• İstenen Görev
Aşağıdaki Danimarka gezi yazısında adı geçen Danimarka şehirlerini, metinde ilk geçtikleri sırayla listele.

+++ Kaynak Metin

Danimarka
10 günlük Danimarka gezimizden notlar

Kuzey Avrupa ülkelerini görmeyi hep istemişimdir. Hem ekonomik hem sosyal değerlendirmelerde hep en üst sıralarda görülen bu ülkelerdeki hayatı ve bölgenin coğrafyasını merak ediyorum. Ancak 8 senedir Hollanda'da olmamıza rağmen "biraz güneş görelim" motivasyonuyla tatil imkanlarımızı hep güneye doğru kullandık. Artık Hollanda iklimine yeterince alışmış olmalıyız ki, bu yaz kuzey ülkelerinden en yakın olanına, Danimarka'ya gitmeye karar verdik.
Danimarka yüzölçümü olarak küçük bir ülke ancak tek ziyaretti tamamını görmek biraz zormuş. Birden fazla yerde konaklama fikri bize yorucu geldiği için seçimimizi Kopenhag'a yakın bir yerden yana kullandık ve Roskilde yakınında bir AirBnb evi kiraladık. Planımız buradan araba ile günübirlik gezilerle ulaşabileceğimiz kadar geniş bir alanı gezmekti. Kesin olarak planladığımız tek yer ise Billund'daki Lego House'du. Lego oğlumuz Ali Barış'ın en büyük hobisi. Lego House benim de ilgimi çektiği için ikimiz için bilet aldık. Billund Roskilde'ye 1.5 saat mesafede. Düşüncemiz bir gün sabahtan Billund'a gidip, akşam tekrar Roskilde'ye dönmekti.
Ancak planlarımızı değiştiren ilk sürprizi daha ilk gün Roskilde'ye giderken yaşadık.

Almanya sınırından giriş yaptığımız yolda, Odense üzerinden Roskilde'ye giderken "Büyük Kemer" dedikleri, yaklaşık 7km uzunluğundaki bir köprüden geçtik. Köprü gerçekten etkileyiciydi. Denizin üzerinde uzunca bir süre yol alırken, bu kadar büyük ve güzel bir köprüyü hiç para vermeden geçiyor olmamız konusunda Danimarka'ya övgüler diziyorduk ki...
Meğerse gişeler diğer taraftaymış. €35 ödedik. Ve sonra öğrendik ki iki yönde de ücret alınıyor. Dolayısıyla Odense tarafına yapacağımız her gezi bize en az €70'ya malolacaktı. Odense'i plandan çıkardık, gezinin ortasına aldığımız Billund ziyaretini de dönüş yoluna aldık.

++++++
+++ Veri Satırları

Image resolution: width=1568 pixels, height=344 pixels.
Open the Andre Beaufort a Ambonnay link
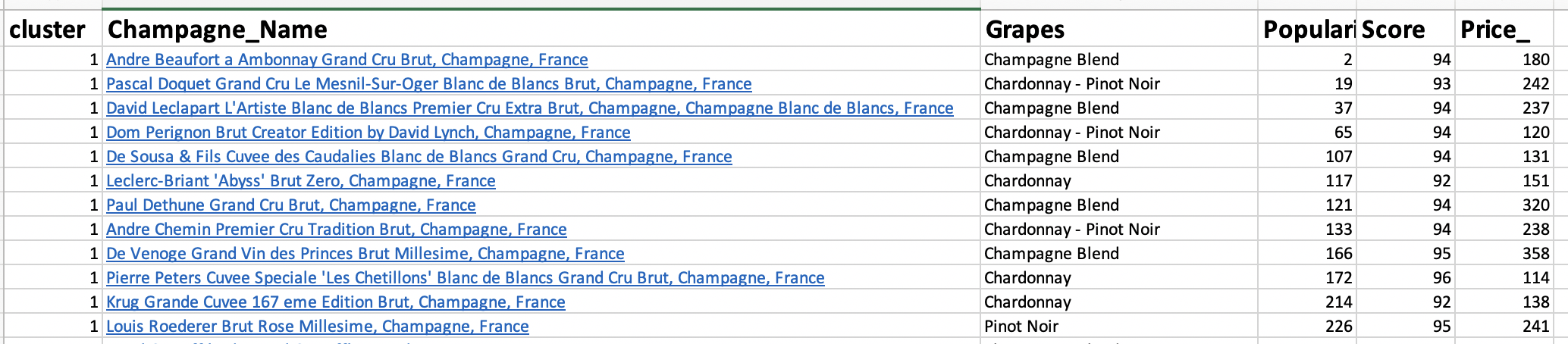(x=347, y=60)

++++++

• Görevin Sonucu
Kopenhag, Roskilde, Billund, Odense